Zijn de filmpjes bij Spindrift al niet voor tere zieltjes, tijdens de daarop volgende show van Blood Farmers [onderstaande foto] krijgt het publiek helemaal een gruwelijke dosis gore te verwerken op de al dan niet nuchtere maag. Blood Farmers is dan ook vernoemd naar een horrorpulpfilm uit de jaren zeventig, en is verder het type opnieuw actief geworden doommetalcultact van circa twintig jaar geleden waar Roadburn patent op heeft; zie dit jaar ook Count Raven en Winter. Het New Yorkse trio heeft maar weinig podiumuitstraling en weet dan ook bij lange na niet dezelfde indruk te maken als die twee collega-bands van weleer. De traditionele doom met lichte psychboogie-invloeden wordt echter bijzonder ambachtelijk uitgevoerd, met een speciale vermelding voor het mooie plectrumloze baswerk à la Geezer Butler, en de band speelt bovendien ook nog wat voorproefjes van het aankomende nieuwe album. (TG)
Lorenzo Woodrose is vaste gast op Roadburn. Soms met de pakkende garagerocknummers van Baby Woodrose, maar dit jaar speelt hij twee sets met zijn spacerockproject Dragontears [onderstaande foto]. De reden dat Woodrose zo een graag geziene gast is, is dat hij muzikaal altijd kwaliteit levert. Mode is dan weer totaal niet aan hem besteed: zijn tie-dye smurfenshirt zou wel eens het meest afzichtelijke kledingstuk in heel de westerse wereld kunnen zijn. Maar spacerock wordt toch het beste met de ogen dicht genuttigd, het hoofd licht meeknikkend op de maat. Dat lukt prima, want de ritmesectie die de hogeschool motorik heeft gevolgd. Drie gitaren zorgen er ondertussen dat het Deense ruimteprogramma soepeltjes het heelal kan verkennen. De show zou nog beter geweest zijn als ze daarbij af en toe ook naar warpsnelheid zouden gaan, er wordt net iets te veel op landerig zondagmiddagtempo gejamd om er een echt intense trip van te maken. (MtH)
Het contrast tussen muziek en uitstraling kan niet veel groter zijn dan bij Coffins [onderstaande foto]; loodzware death/doom wordt uitgevoerd door drie guitige Japanners die geen enkele moeite doen om zich een duistere uitstraling aan te meten. Fontman Buncho Uchino neemt een paar keer de tijd om breed lachend het publiek te fotograferen en maakt duivelshandjes alsof hij ze gisteren ontdekt heeft. Muzikaal ligt er gelukkig wel veel gewicht in de schaal. Coffins laat vanaf opener 'Buried Death' horen hoe ongelooflijk lomp en zompig een boem-takritme in combinatie met de juiste, ranzige riffs kan klinken. Op wat basversterkerproblemen na is de show van Coffins een zegetocht die het moegestreden publiek wakker schudt en met getrokken portemonnee naar de overdonderde merchandiseman doet bewegen. (RvE)

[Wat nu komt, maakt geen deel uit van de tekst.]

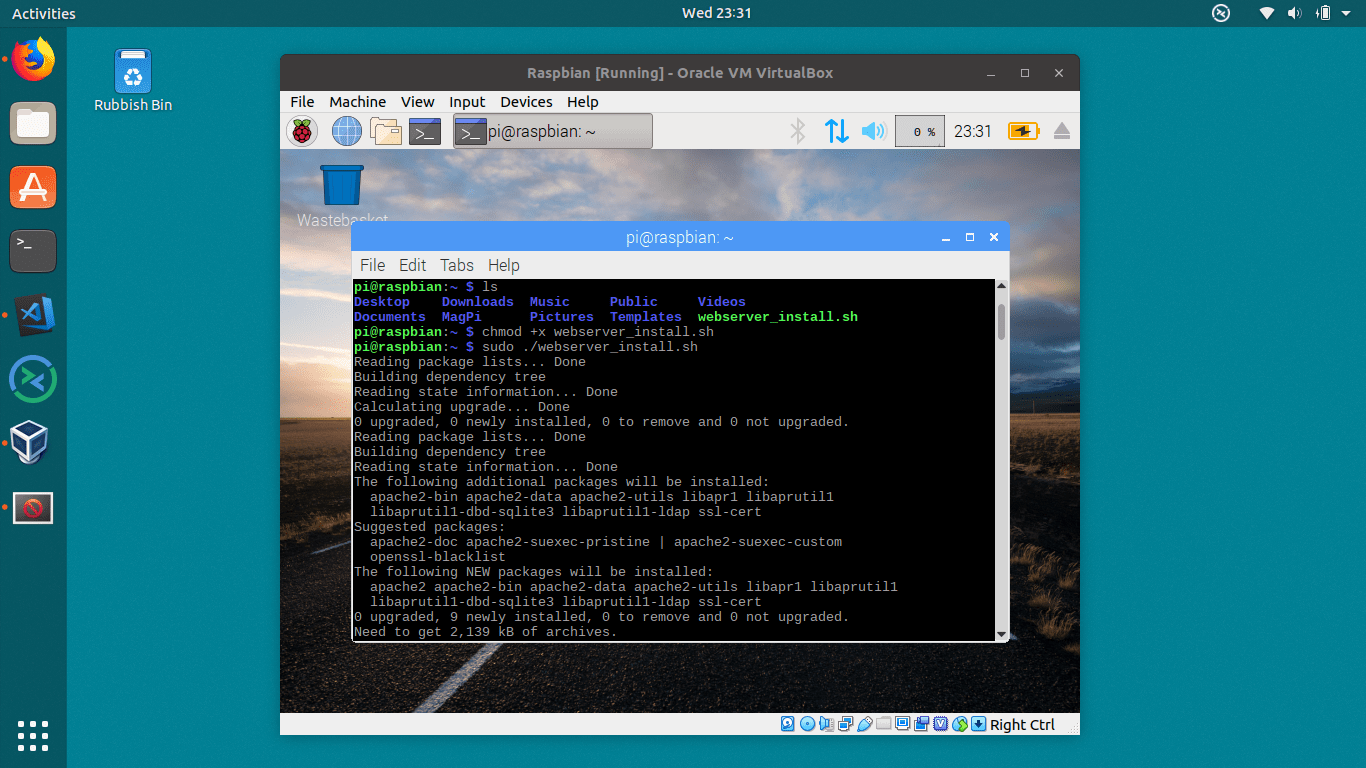Image resolution: width=1366 pixels, height=768 pixels.
Task: Click the USB devices icon in VirtualBox status bar
Action: coord(865,723)
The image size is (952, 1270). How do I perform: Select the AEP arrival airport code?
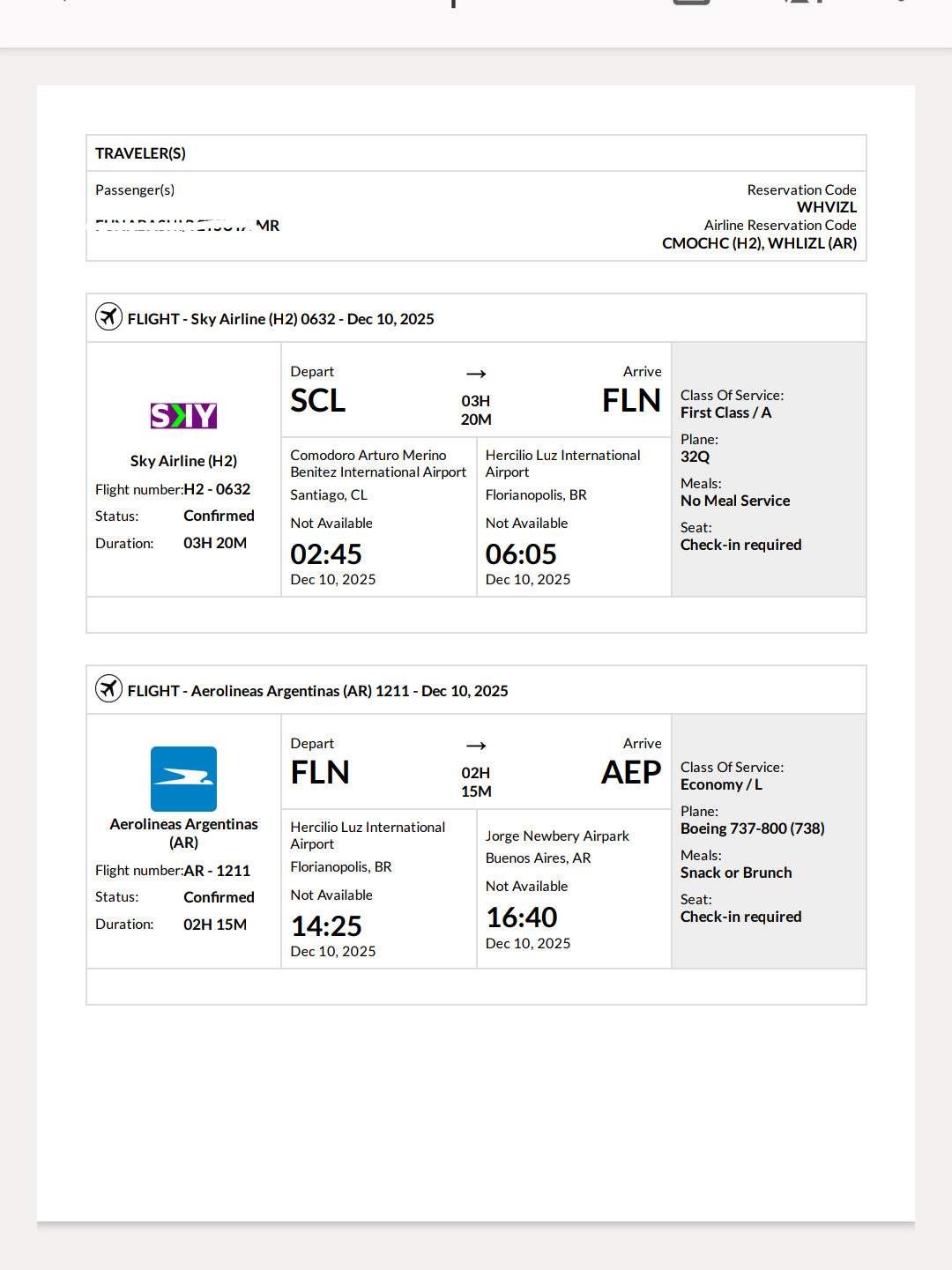pyautogui.click(x=631, y=773)
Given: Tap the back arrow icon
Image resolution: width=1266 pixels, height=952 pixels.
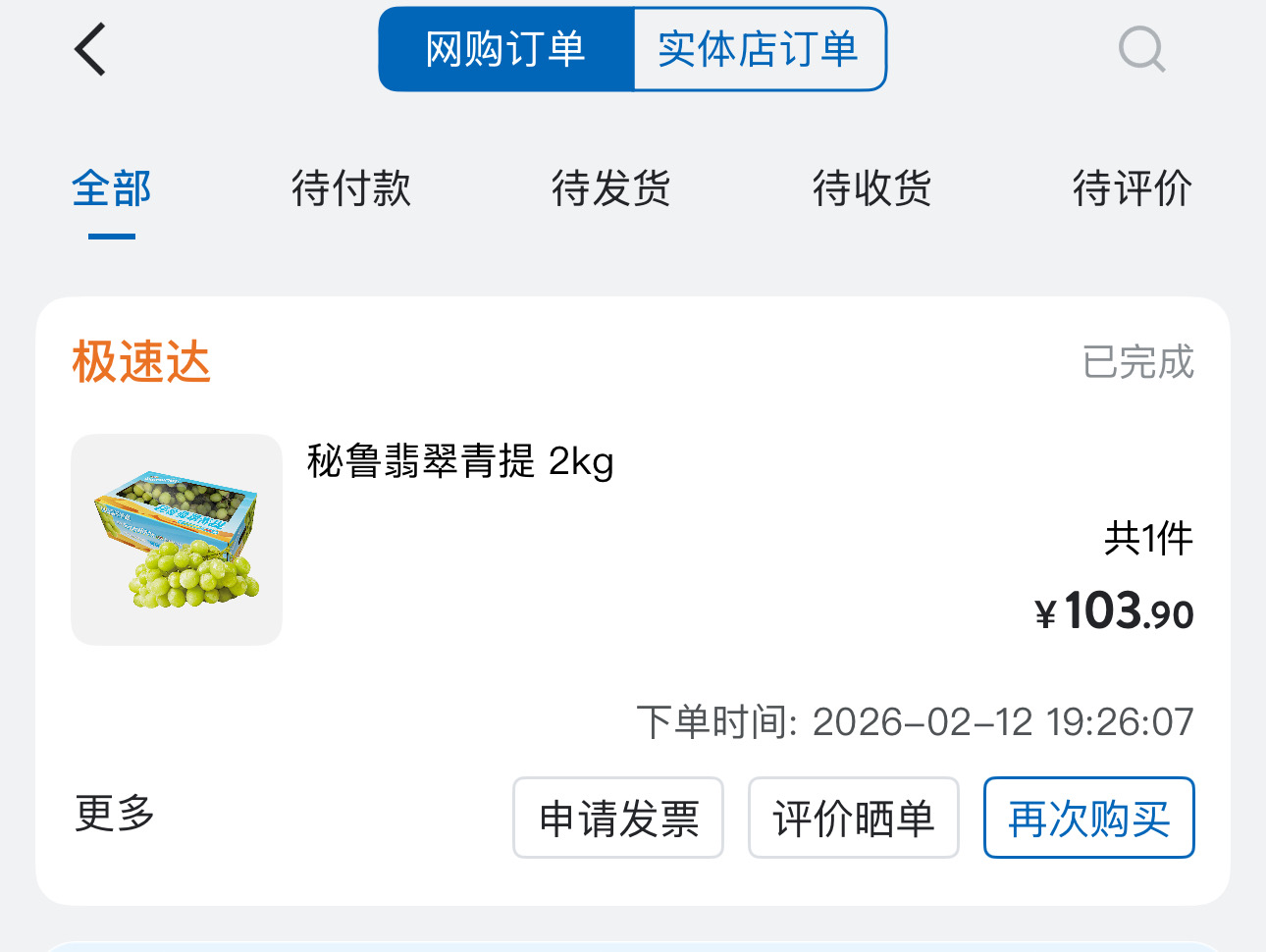Looking at the screenshot, I should [90, 49].
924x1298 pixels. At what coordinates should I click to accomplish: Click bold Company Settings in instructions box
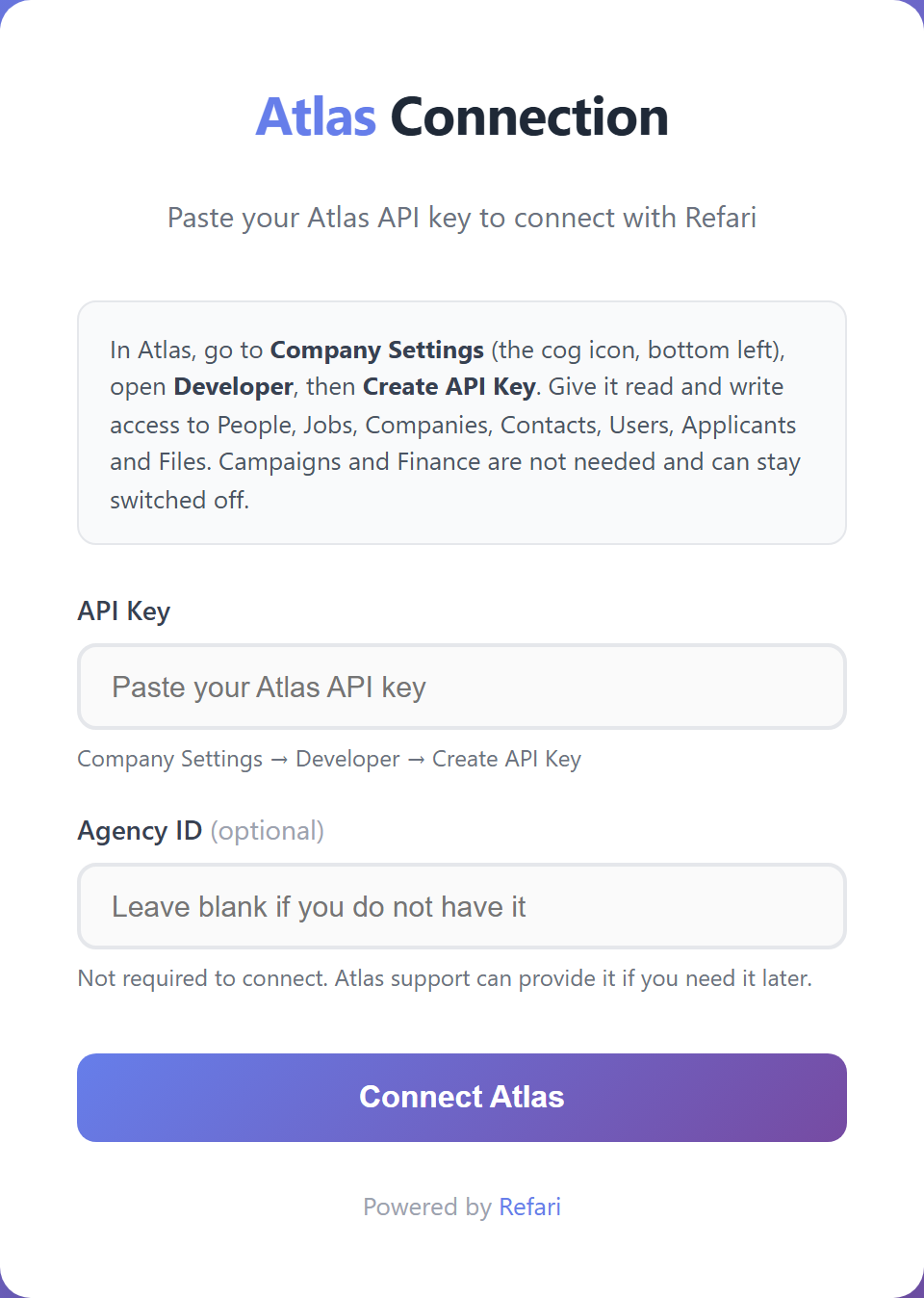(377, 350)
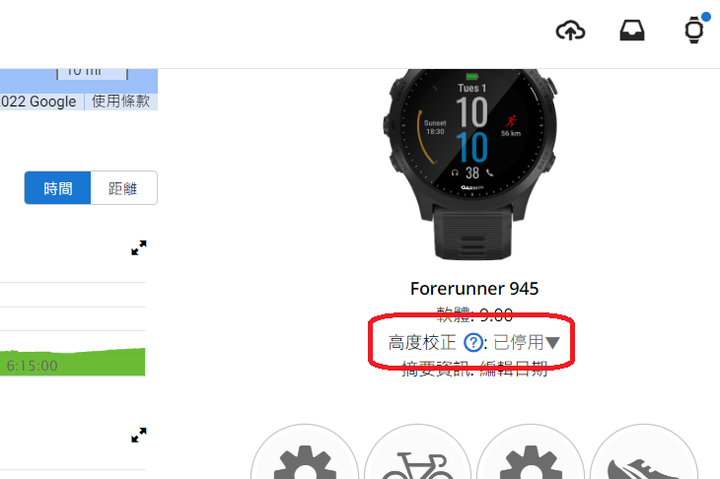Image resolution: width=720 pixels, height=479 pixels.
Task: Click the dropdown arrow next to 已停用
Action: [x=552, y=343]
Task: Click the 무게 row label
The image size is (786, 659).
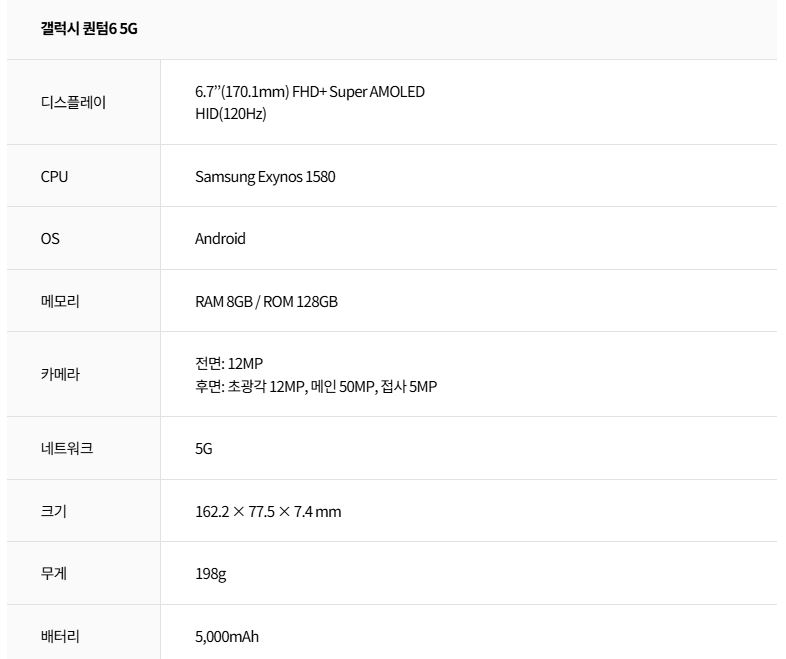Action: point(54,574)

De reden dat de Afterburner is doorgegroeid naar de Grote Zaal is het optreden van Black Mountain [onderste foto]. De tussen classic rock en psychedelica laverende muziek van de Canadezen heeft via de uitstekende albums In the Future en vooral het vorig jaar verschenen Wilderness Heart een groot publiek voor zich gewonnen. Dat is puur op muzikale kwaliteiten, want van charisma moet de band het niet hebben. De meest verlegen van allemaal, zangeres Amber Webber, staat tegenwoordig zowaar middenvoor op het podium geposteerd, waar ze oogcontact met het publiek zoveel mogelijk probeert te vermijden en de aankondigingen grotendeels overlaat aan drummer Joshua Wells. Miljoenen mensen dromen ervan rockster te worden en een paar mensen zijn het tegen wil en dank, simpelweg omdat ze talent hebben.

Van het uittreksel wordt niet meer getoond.